Llama3.3-70B-Instruct is trained on 15 trillion tokens and supports 128K context input. The knowledge date is as of December 2023.
The improvement of the model effect mainly relies on the progress of alignment training technology and reinforcement learning. The official Meta simply mentioned that it is based on synthetic data and has done online preference optimization, which can optimize the model in real-time based on the feedback results during the training process.
In addition, Llama3.3-70B-Instruct supports GQA, that is, Grouped-Query Attention, which reduces the computational complexity of the attention mechanism, which is particularly important for a 70-billion-parameter large model like Llama 3.3. In the reasoning stage, it enables the model to generate text at a higher speed.

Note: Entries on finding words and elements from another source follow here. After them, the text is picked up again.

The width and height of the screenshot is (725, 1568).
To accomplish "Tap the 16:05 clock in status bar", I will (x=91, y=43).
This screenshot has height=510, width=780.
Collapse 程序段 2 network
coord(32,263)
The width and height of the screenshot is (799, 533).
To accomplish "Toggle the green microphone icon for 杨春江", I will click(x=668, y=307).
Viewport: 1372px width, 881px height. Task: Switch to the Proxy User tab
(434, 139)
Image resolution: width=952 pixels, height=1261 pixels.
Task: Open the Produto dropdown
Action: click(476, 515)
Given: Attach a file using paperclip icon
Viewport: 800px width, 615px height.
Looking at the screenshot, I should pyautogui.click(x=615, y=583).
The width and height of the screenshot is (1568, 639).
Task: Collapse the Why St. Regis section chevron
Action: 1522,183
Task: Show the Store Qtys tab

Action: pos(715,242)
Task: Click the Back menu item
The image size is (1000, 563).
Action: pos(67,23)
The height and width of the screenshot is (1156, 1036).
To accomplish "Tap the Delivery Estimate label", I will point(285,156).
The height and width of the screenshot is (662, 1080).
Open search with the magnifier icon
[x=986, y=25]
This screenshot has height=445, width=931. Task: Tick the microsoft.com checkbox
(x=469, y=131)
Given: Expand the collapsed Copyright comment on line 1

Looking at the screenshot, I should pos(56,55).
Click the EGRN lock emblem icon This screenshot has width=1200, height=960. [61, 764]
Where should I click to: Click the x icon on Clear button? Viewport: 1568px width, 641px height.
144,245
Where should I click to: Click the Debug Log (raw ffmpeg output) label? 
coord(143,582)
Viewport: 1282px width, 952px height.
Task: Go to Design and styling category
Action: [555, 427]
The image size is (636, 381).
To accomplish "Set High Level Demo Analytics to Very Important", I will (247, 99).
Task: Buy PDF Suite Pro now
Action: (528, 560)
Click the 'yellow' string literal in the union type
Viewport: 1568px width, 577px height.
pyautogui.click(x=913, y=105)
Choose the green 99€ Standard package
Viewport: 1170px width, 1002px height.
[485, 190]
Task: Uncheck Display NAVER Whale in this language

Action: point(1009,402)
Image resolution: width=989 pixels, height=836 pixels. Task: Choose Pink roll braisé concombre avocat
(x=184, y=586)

Evaluation results of Llama3.3-70B-Instruct
Llama3.3-70B-Instruct has surpassed many open-source and closed-source chat models in multiple industry benchmark tests, showing excellent performance.
Especially, the parameter scale of Llama3.3-70B-Instruct is about 70 billion, but the various evaluation indicators are approximately equal to the Llama3.1-405B model with a parameter scale of 405 billion! This means that Llama3.3-70B-Instruct can generate text faster with fewer resources, but the performance is similar to that of a large model with nearly 6 times the parameter scale!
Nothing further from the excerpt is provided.